BASTA VIOLENZA SULLE DONNE - 25 NOVEMBRE TUTTI I GIORNI

Carcere. Alina, vittima due volte

0 0

Alina aveva 32 anni. Aveva perchè ha deciso di togliersi la vita in un commissariato di polizia, quello di Villa Opicina frazione di Trieste. Questo è uno dei tanti casi riportati all’interno del dossier di Ristretti orizzonti sulle morti in carcere tante troppe, soprattutto se si fa un raffronto, si legge nel dossier, tra i dati italiani e quelli delle carceri turche per lo stesso lasso di tempo, ovvero dal 2000 ad oggi. Il caso di Alina ha però un connotato aggiuntivo, un’aggravante potremmo dire. Vittima due volte: vittima del “carcere” in qualche modo e vittima della legge Bossi-Fini.
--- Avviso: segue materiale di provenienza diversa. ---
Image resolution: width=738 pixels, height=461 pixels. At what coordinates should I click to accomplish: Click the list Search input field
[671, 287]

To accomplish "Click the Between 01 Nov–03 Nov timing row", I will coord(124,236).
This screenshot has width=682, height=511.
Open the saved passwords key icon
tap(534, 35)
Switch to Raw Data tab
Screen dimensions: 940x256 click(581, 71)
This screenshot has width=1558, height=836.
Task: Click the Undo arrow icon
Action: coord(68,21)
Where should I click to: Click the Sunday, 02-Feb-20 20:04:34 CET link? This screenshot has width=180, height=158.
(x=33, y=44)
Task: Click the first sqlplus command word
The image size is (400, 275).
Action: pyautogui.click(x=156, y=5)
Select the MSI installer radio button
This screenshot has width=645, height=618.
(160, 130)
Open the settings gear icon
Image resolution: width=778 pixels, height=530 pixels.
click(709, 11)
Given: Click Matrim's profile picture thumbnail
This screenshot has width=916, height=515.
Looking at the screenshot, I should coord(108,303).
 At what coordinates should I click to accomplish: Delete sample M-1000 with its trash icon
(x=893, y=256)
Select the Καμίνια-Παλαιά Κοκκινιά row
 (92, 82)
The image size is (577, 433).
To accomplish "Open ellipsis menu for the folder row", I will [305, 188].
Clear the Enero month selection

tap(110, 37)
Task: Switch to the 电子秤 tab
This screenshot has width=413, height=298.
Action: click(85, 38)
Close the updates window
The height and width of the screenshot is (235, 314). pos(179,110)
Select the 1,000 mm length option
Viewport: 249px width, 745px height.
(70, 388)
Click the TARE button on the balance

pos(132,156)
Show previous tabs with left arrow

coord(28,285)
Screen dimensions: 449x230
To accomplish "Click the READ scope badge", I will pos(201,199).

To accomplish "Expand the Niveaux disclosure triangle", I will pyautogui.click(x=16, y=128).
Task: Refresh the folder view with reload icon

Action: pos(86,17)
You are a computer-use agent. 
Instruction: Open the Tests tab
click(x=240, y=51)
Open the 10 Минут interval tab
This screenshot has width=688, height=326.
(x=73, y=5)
Alina infatti aveva appena finito di scontare una pena di 10 mesi di reclusione per associazione a delinquere e favoreggiamento dell’immigrazione clandestina, a raccontarlo sono le cronache locali. Era uscita patteggiando e sulla sua testa gravava ancora quel decreto di espulsione connesso alla detenzione carceraria ma non ancora disposto dal prefetto.

Quando Alina esce dal carcere, sabato 14 giugno è dunque formalmente una donna libera eppure ad attenderla all’uscita trova ancora una volante della polizia che la porta ad un’altra questura in attesa della formalizzazione del decreto di espulsione. Lì ci rimane due giorni prima di sfilare la cordina del cappuccio della felpa e impiccarsi alle sbarre della finestra di una camera di sicurezza sorvegliata da una telecamera a circuito chiuso.
Una storia che non fila e i cui contorni sono ancora una volta poco nitidi.
Alina non doveva trovarsi lì. L’avvocato difensore della famiglia della ragazza, che vive a Milano, non usa mezzi termini e parla esplicitamente di “sequestro di persona”. Il decreto di espulsione doveva ancora essere emanato, quindi non c’erano validi motivi per trattenerla ancora in questura.

Non doveva stare lì eppure c’era nonostante già in carcere avesse tentato di togliersi la vita tagliandosi i polsi e le sue condizioni psichiche non fossero delle migliori. E magari, viste appunto le condizioni, dalla telecamera avrebbero dovuto sorvegliarla, e invece neanche questo sembra sia stato fatto.
Sul caso è stata aperta un’inchiesta ai familiari rimangono solo domande, al momento senza risposta.